[Exercise instructions]: Copy the material word for word, starting with the line that contains "Task: Click the Moderate" and going on through the last line of the material.

[Data provided]:

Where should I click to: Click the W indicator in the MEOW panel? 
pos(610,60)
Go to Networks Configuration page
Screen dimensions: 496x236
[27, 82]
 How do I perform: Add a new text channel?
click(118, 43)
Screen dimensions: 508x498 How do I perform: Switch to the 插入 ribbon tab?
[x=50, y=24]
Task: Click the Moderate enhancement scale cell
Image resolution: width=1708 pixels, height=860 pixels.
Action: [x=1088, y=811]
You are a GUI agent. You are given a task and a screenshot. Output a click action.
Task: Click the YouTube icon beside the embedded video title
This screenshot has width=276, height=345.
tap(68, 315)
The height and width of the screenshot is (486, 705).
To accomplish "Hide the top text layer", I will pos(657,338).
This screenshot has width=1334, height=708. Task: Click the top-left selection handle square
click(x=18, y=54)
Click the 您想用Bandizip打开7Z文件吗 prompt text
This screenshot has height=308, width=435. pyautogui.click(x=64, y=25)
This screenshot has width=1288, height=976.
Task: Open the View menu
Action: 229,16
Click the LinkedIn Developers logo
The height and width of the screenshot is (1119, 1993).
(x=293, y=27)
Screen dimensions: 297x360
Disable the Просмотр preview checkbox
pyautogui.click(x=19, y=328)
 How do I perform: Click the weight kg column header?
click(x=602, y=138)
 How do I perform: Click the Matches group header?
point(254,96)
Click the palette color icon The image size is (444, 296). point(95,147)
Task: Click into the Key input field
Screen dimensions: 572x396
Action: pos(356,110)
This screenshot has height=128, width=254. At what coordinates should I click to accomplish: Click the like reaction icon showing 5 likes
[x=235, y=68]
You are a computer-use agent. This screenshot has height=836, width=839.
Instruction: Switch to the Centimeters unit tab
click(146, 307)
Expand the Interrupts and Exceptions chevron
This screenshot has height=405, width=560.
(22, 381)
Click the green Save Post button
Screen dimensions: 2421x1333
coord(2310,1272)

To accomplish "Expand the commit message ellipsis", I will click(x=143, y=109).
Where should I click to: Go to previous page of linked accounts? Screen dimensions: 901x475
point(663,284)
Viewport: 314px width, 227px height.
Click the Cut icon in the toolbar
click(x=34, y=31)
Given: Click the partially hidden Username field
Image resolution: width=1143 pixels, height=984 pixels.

[Written answer]:
Task: Click the Moderate enhancement scale cell
Image resolution: width=1708 pixels, height=860 pixels.
Action: [x=1088, y=811]
You are a GUI agent. You are given a task and a screenshot. Output a click action.
Task: Click the YouTube icon beside the embedded video title
This screenshot has width=276, height=345.
tap(68, 315)
The height and width of the screenshot is (486, 705).
To accomplish "Hide the top text layer", I will pos(657,338).
This screenshot has width=1334, height=708. Task: Click the top-left selection handle square
click(x=18, y=54)
Click the 您想用Bandizip打开7Z文件吗 prompt text
This screenshot has height=308, width=435. pyautogui.click(x=64, y=25)
This screenshot has width=1288, height=976.
Task: Open the View menu
Action: 229,16
Click the LinkedIn Developers logo
The height and width of the screenshot is (1119, 1993).
(x=293, y=27)
Screen dimensions: 297x360
Disable the Просмотр preview checkbox
pyautogui.click(x=19, y=328)
 How do I perform: Click the weight kg column header?
click(x=602, y=138)
 How do I perform: Click the Matches group header?
point(254,96)
Click the palette color icon The image size is (444, 296). point(95,147)
Task: Click into the Key input field
Screen dimensions: 572x396
Action: pos(356,110)
This screenshot has height=128, width=254. At what coordinates should I click to accomplish: Click the like reaction icon showing 5 likes
[x=235, y=68]
You are a computer-use agent. This screenshot has height=836, width=839.
Instruction: Switch to the Centimeters unit tab
click(146, 307)
Expand the Interrupts and Exceptions chevron
This screenshot has height=405, width=560.
(22, 381)
Click the green Save Post button
Screen dimensions: 2421x1333
coord(2310,1272)

To accomplish "Expand the commit message ellipsis", I will click(x=143, y=109).
Where should I click to: Go to previous page of linked accounts? Screen dimensions: 901x475
point(663,284)
Viewport: 314px width, 227px height.
Click the Cut icon in the toolbar
click(x=34, y=31)
Given: Click the partially hidden Username field
Image resolution: width=1143 pixels, height=984 pixels.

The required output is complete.